Accretion also occurs, and addresses many of the same issues. So what do you find in the bin? Flowers deposited for mourning, drinks bottles. But people do not always deposit their detritus in the bin - and hide their rubbish in other discreet areas, perhaps in cracks in walls and tombs. Another layer of accretion is graffitti, on the cemetary furniture - but rarely on the graves. In graffitti, many people claim places and items for their own, perhaps expressing a fondness for a space. Such accretion tells us a lot about how people understand, appreciate and interact with spaces, and create, even, a sense of place in these places so often thought dead.

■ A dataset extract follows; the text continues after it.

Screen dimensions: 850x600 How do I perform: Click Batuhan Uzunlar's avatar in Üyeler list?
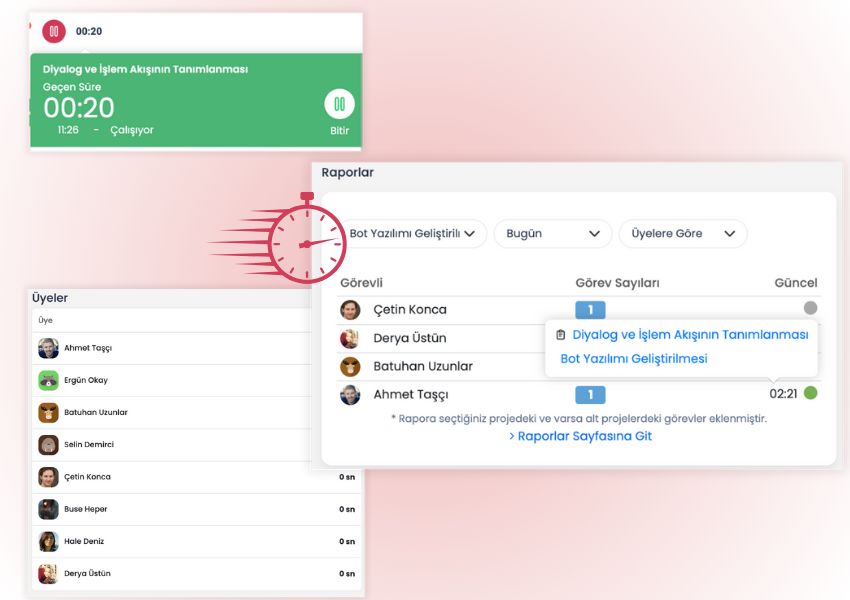point(48,412)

So much we interact in these places of the dead as we would in the places of the living - we eat, we drink, we walk, sit and make love. Perhaps this figures the graveyard as a space of transition, a different kind of liminal intermediary space. They are social spaces, inherently bound up with their particular surrounding environment, and the rubbish and material traces can tell us as much about this as the monuments and memorials can.

In behanving thus in cemetaries, we revivify the dead, we make the people once lost a part of our own present. In these acts, perhaps, we perform an acceptance of death, an absorbtion of it. We interact with loss, and perhaps, make it manageable for us. For in this, we understand that one day too, we shall be so much soil, so much detritus - so much stardust.